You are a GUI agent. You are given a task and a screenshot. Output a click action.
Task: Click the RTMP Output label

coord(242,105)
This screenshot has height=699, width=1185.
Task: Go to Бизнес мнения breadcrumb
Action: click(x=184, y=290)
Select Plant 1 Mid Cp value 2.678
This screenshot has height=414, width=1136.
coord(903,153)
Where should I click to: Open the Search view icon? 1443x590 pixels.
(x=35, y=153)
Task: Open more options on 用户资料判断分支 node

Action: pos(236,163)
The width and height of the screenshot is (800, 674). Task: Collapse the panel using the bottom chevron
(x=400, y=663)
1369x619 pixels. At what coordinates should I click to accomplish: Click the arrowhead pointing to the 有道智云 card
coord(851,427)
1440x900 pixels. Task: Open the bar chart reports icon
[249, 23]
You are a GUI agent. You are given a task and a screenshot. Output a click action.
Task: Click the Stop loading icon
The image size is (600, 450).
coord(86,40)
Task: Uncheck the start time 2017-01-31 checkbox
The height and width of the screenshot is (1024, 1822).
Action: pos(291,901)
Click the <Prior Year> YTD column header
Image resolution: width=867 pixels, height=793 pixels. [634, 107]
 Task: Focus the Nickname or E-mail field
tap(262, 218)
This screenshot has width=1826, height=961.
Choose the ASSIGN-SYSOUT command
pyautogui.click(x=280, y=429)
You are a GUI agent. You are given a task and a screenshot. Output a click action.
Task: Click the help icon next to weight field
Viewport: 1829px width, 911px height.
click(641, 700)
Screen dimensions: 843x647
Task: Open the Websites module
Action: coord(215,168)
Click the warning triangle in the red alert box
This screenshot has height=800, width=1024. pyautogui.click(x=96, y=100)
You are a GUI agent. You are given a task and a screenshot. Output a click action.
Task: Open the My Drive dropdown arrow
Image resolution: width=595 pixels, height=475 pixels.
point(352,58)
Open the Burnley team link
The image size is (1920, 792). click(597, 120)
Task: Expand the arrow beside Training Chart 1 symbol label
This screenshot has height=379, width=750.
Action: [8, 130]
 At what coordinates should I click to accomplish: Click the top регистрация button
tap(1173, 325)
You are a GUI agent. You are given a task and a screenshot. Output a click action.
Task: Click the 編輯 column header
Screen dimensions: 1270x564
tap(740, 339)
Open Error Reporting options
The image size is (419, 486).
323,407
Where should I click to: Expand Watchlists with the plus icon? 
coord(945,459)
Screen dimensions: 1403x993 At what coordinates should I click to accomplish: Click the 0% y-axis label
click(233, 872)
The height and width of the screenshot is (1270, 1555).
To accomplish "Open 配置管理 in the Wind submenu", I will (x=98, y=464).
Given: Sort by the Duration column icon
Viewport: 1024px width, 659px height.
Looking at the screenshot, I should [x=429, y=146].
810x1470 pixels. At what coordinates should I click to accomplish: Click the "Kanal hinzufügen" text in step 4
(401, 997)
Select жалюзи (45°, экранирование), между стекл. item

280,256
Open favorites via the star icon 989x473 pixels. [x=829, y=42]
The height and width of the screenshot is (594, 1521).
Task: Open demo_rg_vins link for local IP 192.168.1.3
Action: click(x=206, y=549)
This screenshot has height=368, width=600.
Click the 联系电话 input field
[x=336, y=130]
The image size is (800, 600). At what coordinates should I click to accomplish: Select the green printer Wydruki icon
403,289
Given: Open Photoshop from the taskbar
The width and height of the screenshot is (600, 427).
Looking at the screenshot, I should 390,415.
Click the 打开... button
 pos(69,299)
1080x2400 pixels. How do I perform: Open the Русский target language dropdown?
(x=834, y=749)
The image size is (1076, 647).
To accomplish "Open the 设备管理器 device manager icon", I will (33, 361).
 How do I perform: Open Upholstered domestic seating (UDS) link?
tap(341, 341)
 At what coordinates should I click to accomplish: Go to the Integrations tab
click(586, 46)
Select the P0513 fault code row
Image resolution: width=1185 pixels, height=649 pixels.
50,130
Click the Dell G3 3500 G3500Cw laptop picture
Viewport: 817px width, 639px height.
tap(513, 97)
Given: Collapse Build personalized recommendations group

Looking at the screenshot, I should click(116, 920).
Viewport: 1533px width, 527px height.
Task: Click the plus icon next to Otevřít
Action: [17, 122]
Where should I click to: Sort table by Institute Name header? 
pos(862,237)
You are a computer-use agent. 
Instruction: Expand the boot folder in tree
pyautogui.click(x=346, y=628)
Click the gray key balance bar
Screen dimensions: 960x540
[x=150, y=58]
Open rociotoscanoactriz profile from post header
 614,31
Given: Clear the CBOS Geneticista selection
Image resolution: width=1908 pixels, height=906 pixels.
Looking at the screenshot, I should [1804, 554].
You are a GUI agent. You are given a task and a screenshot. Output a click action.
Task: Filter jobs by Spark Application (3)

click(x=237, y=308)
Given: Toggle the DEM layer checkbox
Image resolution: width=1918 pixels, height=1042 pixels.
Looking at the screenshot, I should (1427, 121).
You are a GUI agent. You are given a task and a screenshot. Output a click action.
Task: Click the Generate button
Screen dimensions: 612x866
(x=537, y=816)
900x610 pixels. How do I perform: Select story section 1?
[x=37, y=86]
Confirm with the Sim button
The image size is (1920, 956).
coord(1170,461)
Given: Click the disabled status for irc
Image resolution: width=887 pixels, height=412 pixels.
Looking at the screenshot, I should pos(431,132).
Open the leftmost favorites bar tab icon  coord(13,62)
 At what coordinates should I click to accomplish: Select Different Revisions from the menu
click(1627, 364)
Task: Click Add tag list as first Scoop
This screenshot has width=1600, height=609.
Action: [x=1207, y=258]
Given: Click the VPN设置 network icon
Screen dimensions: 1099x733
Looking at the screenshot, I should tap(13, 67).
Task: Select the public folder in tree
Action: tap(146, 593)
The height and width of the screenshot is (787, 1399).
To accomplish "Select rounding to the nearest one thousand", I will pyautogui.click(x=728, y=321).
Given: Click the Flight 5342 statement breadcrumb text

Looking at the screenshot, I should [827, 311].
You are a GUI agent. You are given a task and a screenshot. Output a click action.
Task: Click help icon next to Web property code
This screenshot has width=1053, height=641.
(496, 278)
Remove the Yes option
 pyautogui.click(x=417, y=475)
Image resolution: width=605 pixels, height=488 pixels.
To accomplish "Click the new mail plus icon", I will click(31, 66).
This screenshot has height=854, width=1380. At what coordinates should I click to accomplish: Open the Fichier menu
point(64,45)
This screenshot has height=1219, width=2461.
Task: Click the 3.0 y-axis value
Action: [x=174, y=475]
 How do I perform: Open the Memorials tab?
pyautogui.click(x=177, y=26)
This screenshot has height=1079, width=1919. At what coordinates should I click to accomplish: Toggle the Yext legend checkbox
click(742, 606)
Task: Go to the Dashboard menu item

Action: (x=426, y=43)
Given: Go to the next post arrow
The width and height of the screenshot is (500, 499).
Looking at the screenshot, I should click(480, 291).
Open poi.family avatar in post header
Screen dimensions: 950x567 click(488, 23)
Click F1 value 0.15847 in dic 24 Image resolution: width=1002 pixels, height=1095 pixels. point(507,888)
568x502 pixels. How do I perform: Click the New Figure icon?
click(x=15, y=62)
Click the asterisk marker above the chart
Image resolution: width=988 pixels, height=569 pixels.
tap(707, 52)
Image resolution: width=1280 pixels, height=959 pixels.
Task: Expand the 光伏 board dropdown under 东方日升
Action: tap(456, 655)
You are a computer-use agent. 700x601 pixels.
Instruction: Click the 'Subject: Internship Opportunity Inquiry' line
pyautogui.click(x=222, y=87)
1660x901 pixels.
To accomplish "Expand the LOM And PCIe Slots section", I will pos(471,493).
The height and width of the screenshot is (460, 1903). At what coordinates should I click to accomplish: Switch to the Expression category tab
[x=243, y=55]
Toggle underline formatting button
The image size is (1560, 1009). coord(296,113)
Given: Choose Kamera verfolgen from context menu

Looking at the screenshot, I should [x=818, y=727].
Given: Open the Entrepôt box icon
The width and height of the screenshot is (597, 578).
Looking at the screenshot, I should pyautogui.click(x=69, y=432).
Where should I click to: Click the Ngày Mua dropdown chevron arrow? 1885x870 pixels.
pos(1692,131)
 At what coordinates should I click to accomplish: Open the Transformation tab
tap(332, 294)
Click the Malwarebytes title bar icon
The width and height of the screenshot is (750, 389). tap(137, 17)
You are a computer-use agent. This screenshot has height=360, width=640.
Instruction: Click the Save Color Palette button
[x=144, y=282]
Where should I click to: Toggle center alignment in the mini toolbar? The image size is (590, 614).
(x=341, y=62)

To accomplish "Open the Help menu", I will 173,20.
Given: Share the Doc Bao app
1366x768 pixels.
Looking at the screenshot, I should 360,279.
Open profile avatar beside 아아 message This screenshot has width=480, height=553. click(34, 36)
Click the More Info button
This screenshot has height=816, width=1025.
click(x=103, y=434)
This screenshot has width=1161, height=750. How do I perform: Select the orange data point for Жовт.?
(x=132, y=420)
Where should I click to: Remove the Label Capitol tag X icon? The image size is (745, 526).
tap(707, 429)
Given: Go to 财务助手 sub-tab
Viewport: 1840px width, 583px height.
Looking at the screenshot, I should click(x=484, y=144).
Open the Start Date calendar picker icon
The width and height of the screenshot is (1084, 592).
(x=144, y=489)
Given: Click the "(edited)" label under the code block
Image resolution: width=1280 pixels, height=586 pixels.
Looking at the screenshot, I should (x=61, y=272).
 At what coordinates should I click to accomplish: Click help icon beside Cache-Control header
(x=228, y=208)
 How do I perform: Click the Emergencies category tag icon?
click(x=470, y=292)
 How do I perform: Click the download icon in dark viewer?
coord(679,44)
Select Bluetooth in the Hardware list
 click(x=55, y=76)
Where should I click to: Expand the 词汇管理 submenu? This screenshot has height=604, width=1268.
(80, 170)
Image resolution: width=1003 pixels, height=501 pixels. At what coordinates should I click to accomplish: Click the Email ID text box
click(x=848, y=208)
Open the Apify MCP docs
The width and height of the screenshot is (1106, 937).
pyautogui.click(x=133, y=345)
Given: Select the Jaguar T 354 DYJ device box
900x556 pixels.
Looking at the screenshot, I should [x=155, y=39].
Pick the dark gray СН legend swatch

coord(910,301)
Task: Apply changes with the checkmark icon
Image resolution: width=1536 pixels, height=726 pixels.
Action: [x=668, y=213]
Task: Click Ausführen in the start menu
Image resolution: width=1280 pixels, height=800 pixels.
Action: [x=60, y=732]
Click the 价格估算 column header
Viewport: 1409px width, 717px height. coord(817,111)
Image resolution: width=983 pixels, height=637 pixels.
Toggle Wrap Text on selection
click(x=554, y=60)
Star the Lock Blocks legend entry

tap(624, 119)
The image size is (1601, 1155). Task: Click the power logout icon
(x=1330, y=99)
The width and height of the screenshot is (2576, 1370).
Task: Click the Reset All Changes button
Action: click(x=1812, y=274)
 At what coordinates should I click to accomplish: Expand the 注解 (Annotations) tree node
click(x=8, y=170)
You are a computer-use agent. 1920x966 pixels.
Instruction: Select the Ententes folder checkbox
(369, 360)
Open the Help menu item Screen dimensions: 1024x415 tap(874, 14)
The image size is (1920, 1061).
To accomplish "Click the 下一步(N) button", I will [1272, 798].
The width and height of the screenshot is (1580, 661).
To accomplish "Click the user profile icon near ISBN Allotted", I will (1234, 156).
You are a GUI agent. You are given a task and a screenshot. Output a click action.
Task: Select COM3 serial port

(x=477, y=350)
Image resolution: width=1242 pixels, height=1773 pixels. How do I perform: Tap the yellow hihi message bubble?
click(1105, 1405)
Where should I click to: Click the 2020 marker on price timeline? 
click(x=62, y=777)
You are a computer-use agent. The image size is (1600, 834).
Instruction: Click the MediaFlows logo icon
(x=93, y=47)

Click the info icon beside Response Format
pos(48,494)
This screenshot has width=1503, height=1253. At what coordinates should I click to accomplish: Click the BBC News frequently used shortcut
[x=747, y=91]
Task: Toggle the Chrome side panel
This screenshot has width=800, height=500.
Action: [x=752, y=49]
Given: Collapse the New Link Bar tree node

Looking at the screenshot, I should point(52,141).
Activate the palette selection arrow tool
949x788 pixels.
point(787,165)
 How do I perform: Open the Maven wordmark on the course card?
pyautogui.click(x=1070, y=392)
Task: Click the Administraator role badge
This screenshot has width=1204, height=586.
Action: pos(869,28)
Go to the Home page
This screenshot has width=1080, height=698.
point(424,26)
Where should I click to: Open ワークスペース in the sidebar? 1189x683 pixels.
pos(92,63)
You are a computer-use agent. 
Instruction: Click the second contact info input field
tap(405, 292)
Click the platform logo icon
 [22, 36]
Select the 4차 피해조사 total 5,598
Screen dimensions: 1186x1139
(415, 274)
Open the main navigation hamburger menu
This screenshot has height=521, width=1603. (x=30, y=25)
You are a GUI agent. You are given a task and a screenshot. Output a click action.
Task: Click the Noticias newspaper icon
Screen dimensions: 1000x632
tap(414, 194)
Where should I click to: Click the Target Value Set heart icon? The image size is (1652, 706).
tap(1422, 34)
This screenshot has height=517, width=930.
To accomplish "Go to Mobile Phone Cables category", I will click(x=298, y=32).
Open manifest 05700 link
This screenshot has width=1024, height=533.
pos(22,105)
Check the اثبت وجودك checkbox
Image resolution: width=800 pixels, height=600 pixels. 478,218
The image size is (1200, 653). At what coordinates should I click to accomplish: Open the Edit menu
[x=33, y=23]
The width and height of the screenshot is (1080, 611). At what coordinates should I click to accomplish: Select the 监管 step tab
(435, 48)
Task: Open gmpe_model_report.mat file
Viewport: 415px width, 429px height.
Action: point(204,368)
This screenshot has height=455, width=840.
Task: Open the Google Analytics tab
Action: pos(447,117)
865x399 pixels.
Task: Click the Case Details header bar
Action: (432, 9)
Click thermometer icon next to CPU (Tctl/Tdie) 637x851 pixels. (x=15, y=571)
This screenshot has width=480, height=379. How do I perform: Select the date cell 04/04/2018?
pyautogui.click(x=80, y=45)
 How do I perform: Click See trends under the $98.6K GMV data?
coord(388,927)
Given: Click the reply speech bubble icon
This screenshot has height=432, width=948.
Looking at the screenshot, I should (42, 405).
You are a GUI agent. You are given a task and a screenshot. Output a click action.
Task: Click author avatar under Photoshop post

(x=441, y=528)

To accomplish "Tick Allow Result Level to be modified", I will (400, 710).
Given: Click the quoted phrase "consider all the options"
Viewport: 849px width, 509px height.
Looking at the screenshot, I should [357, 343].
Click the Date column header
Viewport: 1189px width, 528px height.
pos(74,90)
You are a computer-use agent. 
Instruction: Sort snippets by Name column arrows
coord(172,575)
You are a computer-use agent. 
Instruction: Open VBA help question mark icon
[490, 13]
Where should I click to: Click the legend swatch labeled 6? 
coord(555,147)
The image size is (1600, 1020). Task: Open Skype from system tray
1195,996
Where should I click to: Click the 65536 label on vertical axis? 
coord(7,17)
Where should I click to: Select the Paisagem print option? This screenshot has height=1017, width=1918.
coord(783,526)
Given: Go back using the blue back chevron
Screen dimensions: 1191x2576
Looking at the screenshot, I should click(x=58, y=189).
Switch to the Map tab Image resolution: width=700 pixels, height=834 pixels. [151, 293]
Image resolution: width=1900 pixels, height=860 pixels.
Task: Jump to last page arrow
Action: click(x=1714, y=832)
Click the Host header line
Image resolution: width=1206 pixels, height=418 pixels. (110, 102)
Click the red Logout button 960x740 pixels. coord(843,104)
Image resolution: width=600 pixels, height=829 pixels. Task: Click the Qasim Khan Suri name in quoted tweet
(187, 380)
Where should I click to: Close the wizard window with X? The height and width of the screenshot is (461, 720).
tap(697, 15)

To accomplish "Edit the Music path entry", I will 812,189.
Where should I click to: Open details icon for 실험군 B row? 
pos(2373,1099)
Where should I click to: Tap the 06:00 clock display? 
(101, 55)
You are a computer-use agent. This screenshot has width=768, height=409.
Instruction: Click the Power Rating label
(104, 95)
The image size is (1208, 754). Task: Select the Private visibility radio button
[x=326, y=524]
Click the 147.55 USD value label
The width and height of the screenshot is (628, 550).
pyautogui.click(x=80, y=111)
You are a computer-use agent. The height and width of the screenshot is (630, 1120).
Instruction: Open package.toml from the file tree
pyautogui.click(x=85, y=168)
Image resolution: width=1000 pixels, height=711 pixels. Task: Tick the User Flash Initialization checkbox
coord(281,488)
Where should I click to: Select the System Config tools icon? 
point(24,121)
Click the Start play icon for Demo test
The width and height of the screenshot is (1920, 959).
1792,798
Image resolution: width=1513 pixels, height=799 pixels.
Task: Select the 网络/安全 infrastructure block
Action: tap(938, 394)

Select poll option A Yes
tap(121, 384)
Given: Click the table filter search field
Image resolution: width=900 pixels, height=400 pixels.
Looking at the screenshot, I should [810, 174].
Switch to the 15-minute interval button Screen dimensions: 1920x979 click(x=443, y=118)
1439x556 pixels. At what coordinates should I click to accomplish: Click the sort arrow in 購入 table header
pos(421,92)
########
**WHAT THE EXERCISE ASKS**: Return all lines above that mention the word "code".

**YOUR RESPONSE**:
Select the P0513 fault code row
Task: Click help icon next to Web property code
Given: Click the "(edited)" label under the code block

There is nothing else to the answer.